Condensing boiler with zero pressure

Discussion in 'Plumbers' Talk' started by Sartois, Apr 1, 2017.

  1. Sartois

    Sartois New Member

    Hi all,

    My first post here, so my apologies if I'm asking stupid questions...basically I'm interested in buying a house, but the survey raised an issue that the boiler (a Worcester Greenstar 24i) had zero pressure.

    Now, the owner of the house is actually a retired plumber and installed the system himself - it used to have a cold water tank at the top of the house, but now has a large pressurized cylinder (in addition to the condensing boiler), approximately four feet high in the same room as the boiler.

    Firstly, I'm not exactly sure what this cylinder does but I'm assuming it holds hot water? Apparently it also has an immersion heater, but from what the guy said (over the phone) that doesn't appear to be its main function.

    Secondly, he said that water does tend to 'leak' out of the system (for lack of a better layperson word) and it has to be topped up. I'm fine with that, having had to do that myself on my boiler, but I wouldn't expect the boiler to be at zero pressure at any point?

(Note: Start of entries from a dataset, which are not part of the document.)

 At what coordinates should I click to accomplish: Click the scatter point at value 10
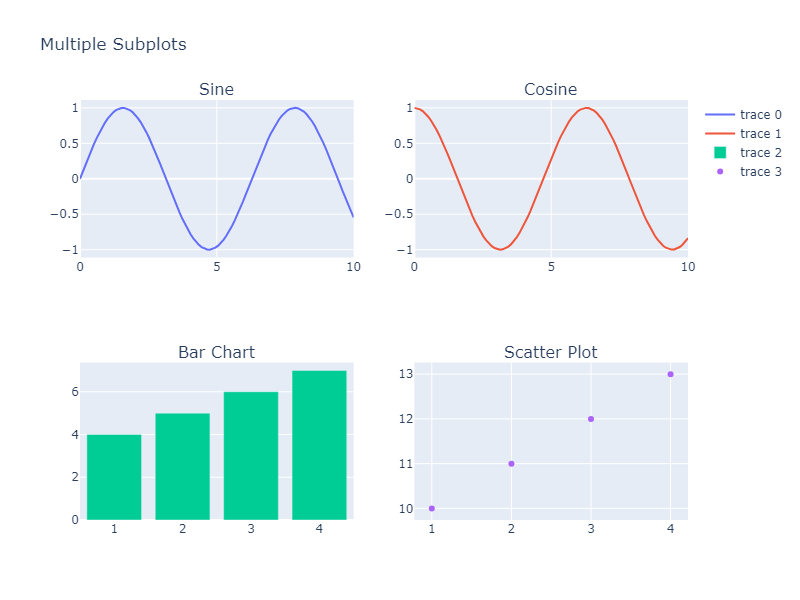(432, 508)
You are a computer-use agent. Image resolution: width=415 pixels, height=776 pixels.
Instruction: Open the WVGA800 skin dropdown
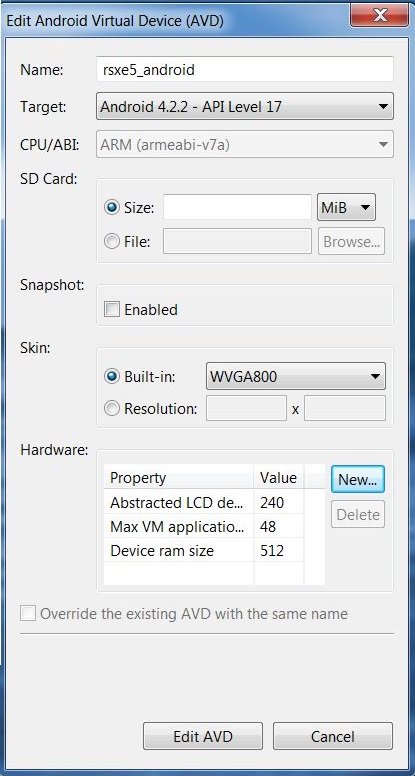pos(295,377)
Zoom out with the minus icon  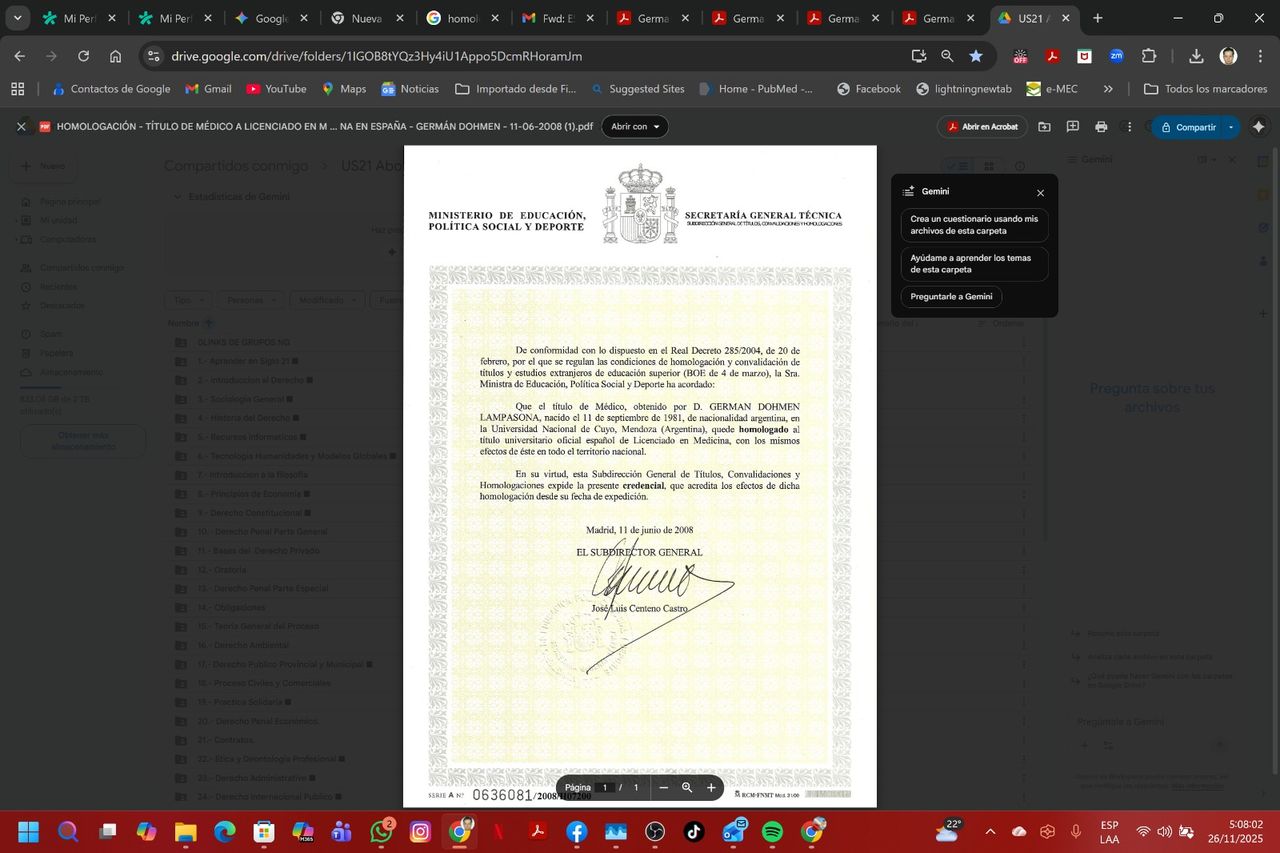(x=663, y=788)
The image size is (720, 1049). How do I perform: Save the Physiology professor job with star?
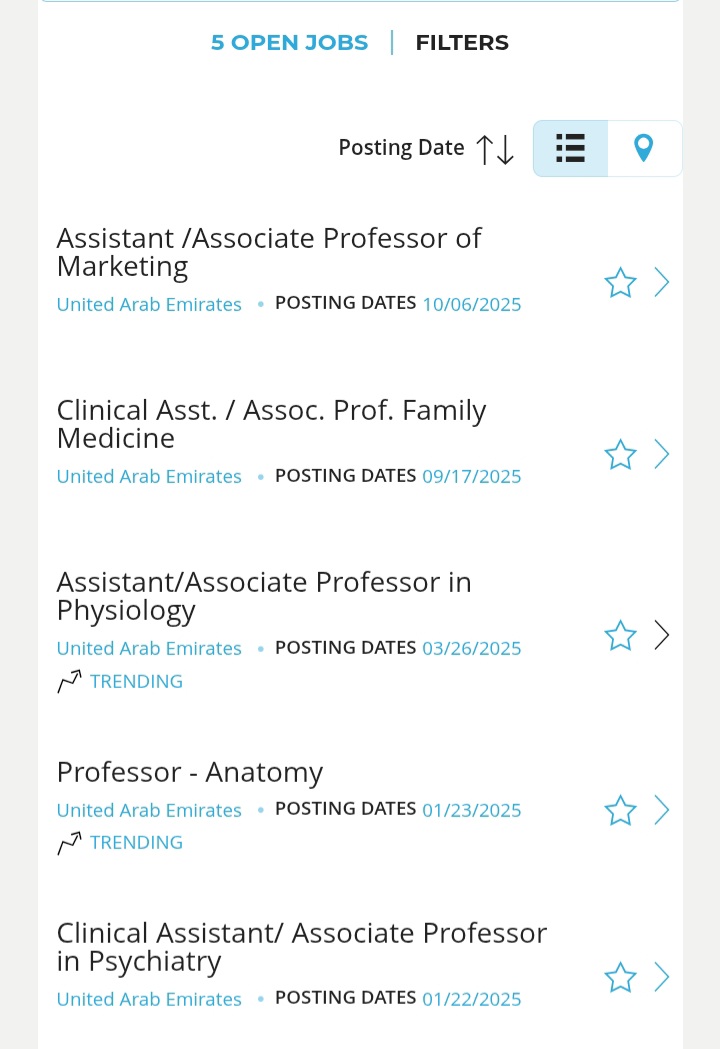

    He's completed a full Landlord/Home Owner Gas Safety Record, with serial number, etc. but I'm still a bit confused by the setup of the system and why the Greenstar would be at zero. Does it sound ok to you professionals? :)

    Thanks,

    Sartois

    p.s. Some additional information from the completed record: the flue type is RS, the operating pressure was 18Mb, and the combustion analyser reading was 9.8.
     
  2. Devil's Advocate

    Devil's Advocate Well-Known Member

    Hi Sartois.

    You have a 'system' boiler on an unvented system. That tank is a mains-pressurised hot water cylinder which gets heated up by the boiler and then delivers this hot water to your hot taps under mains pressure - so you should hopefully have a really good flow from your taps?

    The PS info doesn't help - that's all to do with the boiler's gas setup and testing.

    So, I'm guessing you are referring to the system pressure as shown on the gauge on the front of the boiler? If the system leaks somewhere, then that pressure will fall. Left long enough, it'll hit 'zero'. So that's no great surprise.

    The issue is - where is it leaking from? If it's from a 15mm copper pipe which points outside the house, then it's chust a leaking PRV in the boiler - a relatively cheap and easy fix.

    However, if there's no sign of a leak, then you could potentially have a more serious issue such as a leaking pipe under yer floor.

    Any idea how quickly it loses its pressure after being topped up?
     
  3. Sartois

    Sartois New Member

    Hi Devil's Advocate,

    Thanks for your reply, it's much appreciated, and thanks for the clarification re. the tank. He said he fitted it 13 years ago or so, and brought it across from Norway - were those tanks new tech at that point?

    Yes, you're right - the gauge on the front of the boiler was showing as zero. And indeed, if it is zero, this does infer a leak, with subsequent questions about where it's leaking.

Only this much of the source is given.